• [About this task] List every number that appears in the article on language checks for European doctors, in the order they appear.

• [Given passage]
The GMC plans for new language checks on European doctors are expected to come into force in June, following a consultation process that showed strong support for the change in legislation.
The regulator found that 90% of respondents to its consultation agreed that the GMC should be given powers to test the language skills of European doctors applying to work in the UK and remove the licence to practice for those whose English is inadequate.
It also announced that, from this summer, all overseas doctors who take a test to demonstrate their English language skills will need to achieve a higher score on the International English Language Testing System (IELTS) test than they do now.
Under current legislation, the GMC can assess overseas doctors applying to work in the UK, but not those from other countries within the European Union.
The BMA – which originally warned that the language checks could be ‘open to abuse’ – has given its support for the changes.
The changes – which will allow the GMC to test all overseas doctors if they have concerns – have already received the backing of the Government, and the legislation will be drawn up following the consultation.
The GMC also announced that doctors from overseas wanting to practise in the UK will need to achieve an overall score of 7.5 out of 9 in the IELTS test – up from the current score of seven.
A statement from the GMC said: ‘The GMC expects to introduce the checks in June, subject to the legislative process and will communicate with doctors affected by the new rules in advance of them being introduced.’
Niall Dickson, chief executive of the GMC said: ‘Doctors who want to practise in the UK must be able to communicate effectively in English to ensure the safety of their patients.
‘These new measures to ensure doctors from other European countries can communicate in English, combined with the higher test score requirements, will help us strengthen protection for patients. They will also bring about a greater degree of fairness between our requirements for European doctors and for those from outside Europe.’
Dr Vivienne Nathanson, the BMA’s director of professional activities, welcomed the changes.
She said: ‘The BMA supports the introduction of English language checks for European doctors and new plans from the GMC to set the bar higher for all overseas doctors having to take the tests.’
‘It is vital for patient safety that all doctors, whether from the European Economic Area or otherwise, have an acceptable command of English to communicate effectively to ensure the safety of their patients.’

• [Data section]
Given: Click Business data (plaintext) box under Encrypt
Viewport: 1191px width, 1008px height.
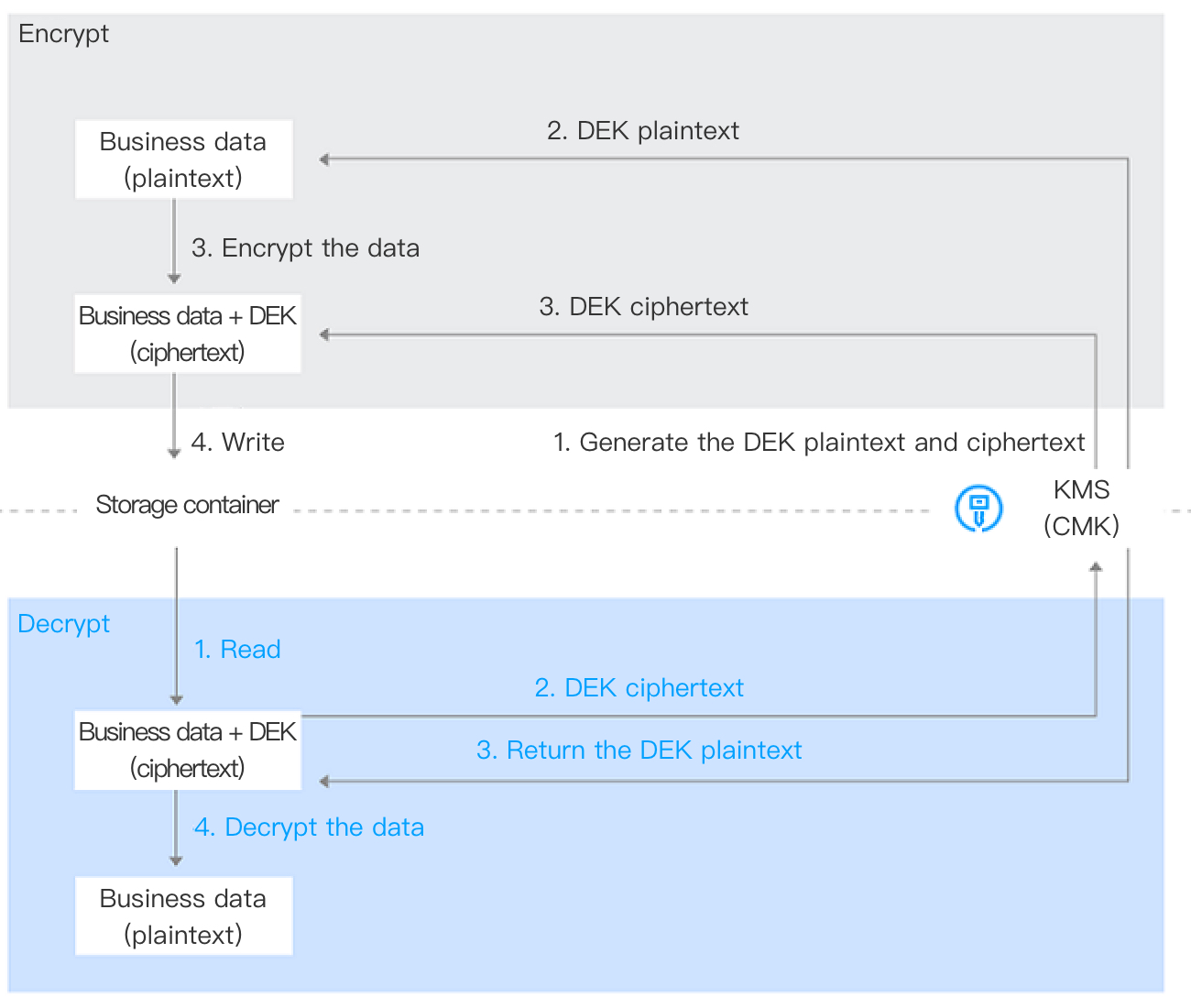Looking at the screenshot, I should point(183,159).
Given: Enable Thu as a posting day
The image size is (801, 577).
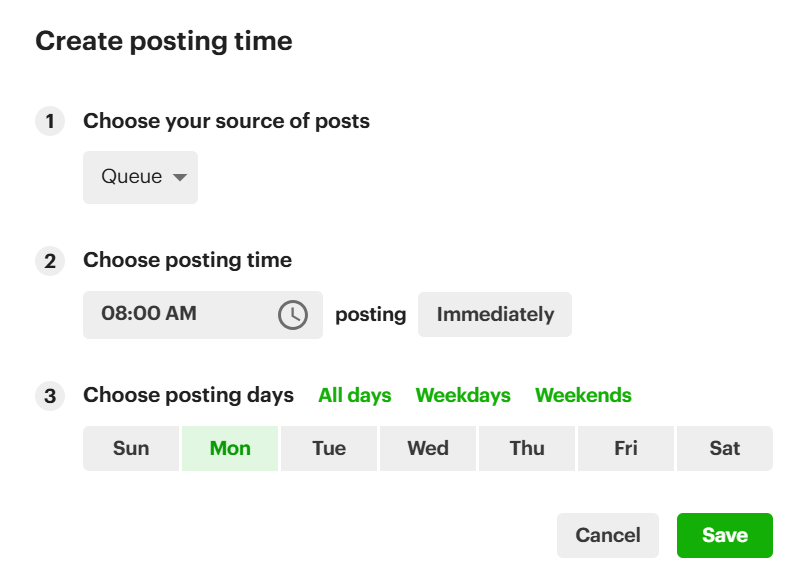Looking at the screenshot, I should tap(527, 449).
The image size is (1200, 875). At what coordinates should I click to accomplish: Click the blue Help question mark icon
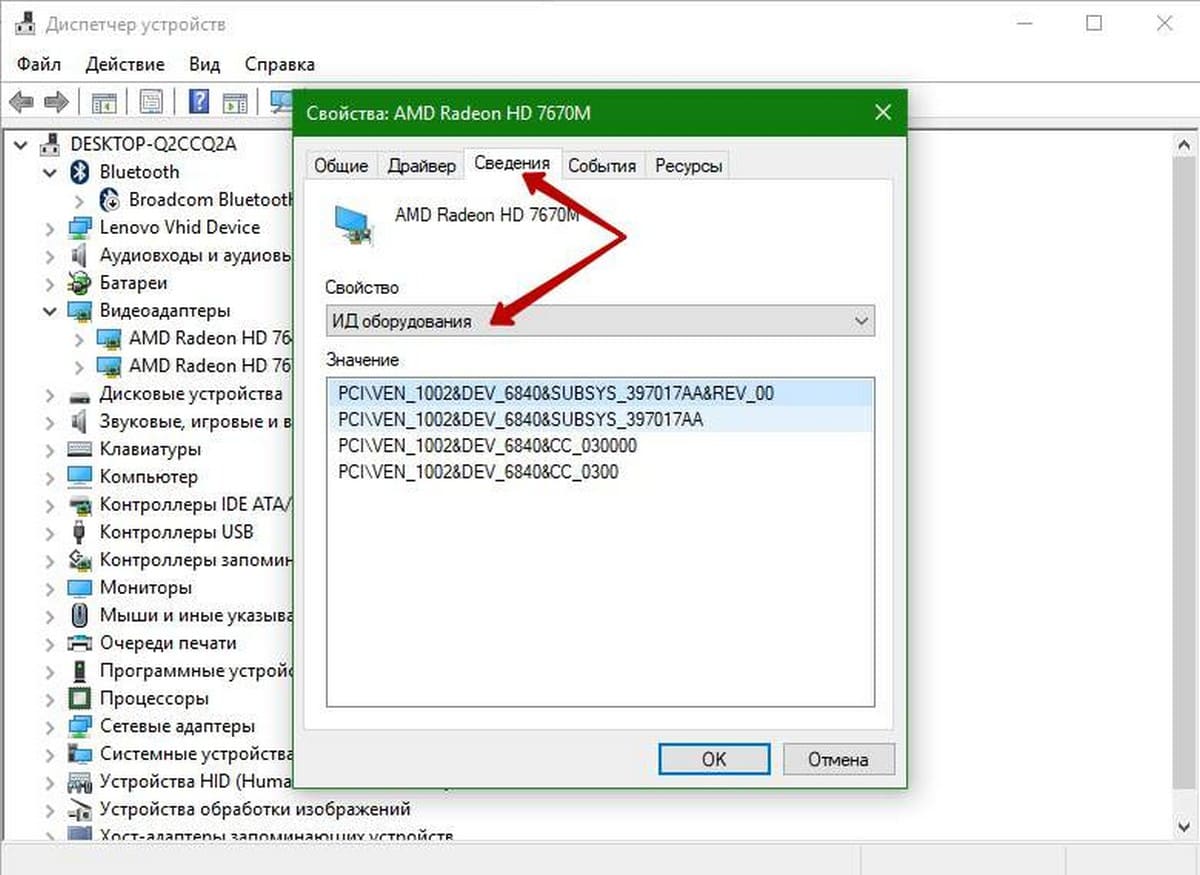tap(199, 102)
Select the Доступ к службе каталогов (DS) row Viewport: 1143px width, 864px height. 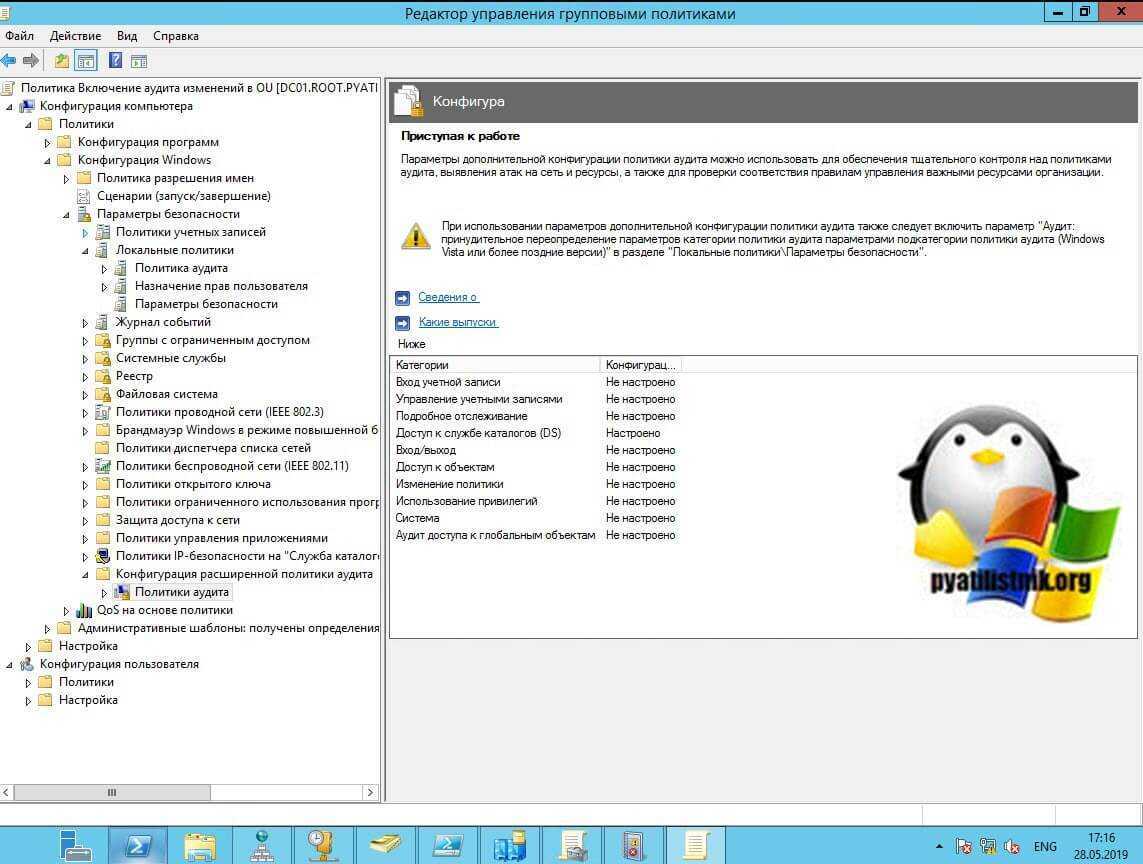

• [Task answer] 90% (respondents who agreed), 7.5 (new overall IELTS score), 9 (maximum IELTS score), seven (current IELTS score)